REPUBLIKA.CO.ID, JAKARTA -- DPR dan Pemerintah resmi mengesahkan Rancangan Undang-undang (RUU) Cipta Kerja, Senin (5/10). Presiden Konfederasi Serikat Buruh Sejahtera Indonesia (KSBSI) Elly Rosita Silaban mengaku sangat kecewa dengan pemerintah dan DPR yang memuluskan RUU tersebut menjadi undang-undang.
"Kami kecewa, kami merasa pemerintah dan DPR membohongi kami, yang kami perjuangkan tidak diakomodir hanya parsial, pasal-pasalnya dipotong," kata Elly kepada Republika, Selasa (6/10).

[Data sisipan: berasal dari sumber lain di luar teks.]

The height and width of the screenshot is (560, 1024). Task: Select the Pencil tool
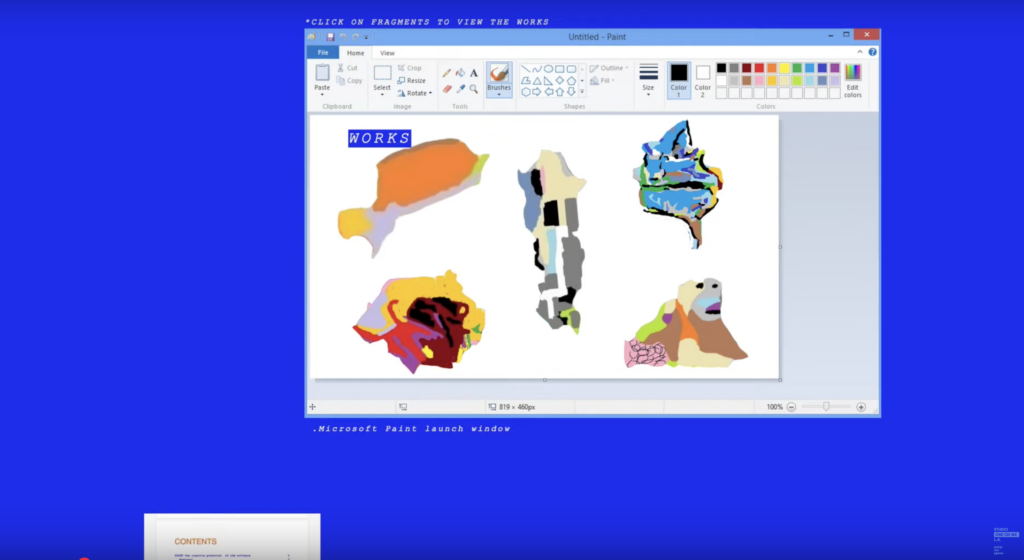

Elly juga mengkritisi RUU Cipta Kerja yang dinilai hasilnya buruk dan jauh dari harapan. Ia juga menjawab pernyataan DPR dan pemerintah yang mengklaim bahwa undang-undang tersebut dibahas secara transparan.
"Transparan ketika diskusi di draftnya tapi di keputusan dan ketika menteri menyerahkan perubahan kita tidak diberitahu," ungkapnya.
KSBSI berencana akan menggelar aksi tanggal 12-14 Oktober 2020 mendatang. KSBSI juga mengaku sedang mempersiapkan judicial review di Mahkamah Konstitusi (MK).
Elly juga merespons adanya Surat Telegram Kapolri yang melarang massa menggelar aksi unjuk rasa. Seharusnya polisi tidak berlebihan dengan mengeluarkan maklumat tersebut.
"Iya, jangan intimidatif," tegasnya.
"Menyampaikan aspirasi diatur kok dalam UU. Seharusnya tidak disahkan kalau memang mengantisipasi penyebaran covid," imbuhnya.
Sebelumnya DPR RI resmi mengesahkan Rancangan Undang-Undang Cipta Kerja menjadi undang-undang. Persetujuan diambil dalam Rapat Paripurna Masa Sidang IV tahun sidang 2020-2021 yang digelar di Kompleks Parlemen, Jakarta, Senin (5/10) sore.
Sementara itu Wakil Ketua Badan Legislasi (Baleg) DPR Achmad Baidowi membenarkan DPR mempercepat rapat paripurna. Rencananya sidang rapat paripurna akan digelar Kamis (8/10) mendatang, namun DPR memutuskan untuk mempercepat rapat paripurna pada Senin (5/10).
"Tadi disepakati Bamus DPR karena laju Covid-19 di DPR terus bertambah maka penutupan masa sidang dipercepat. Maka, mulai Selasa (6/10) tidak ada aktivitas lagi di DPR RI," ujarnya.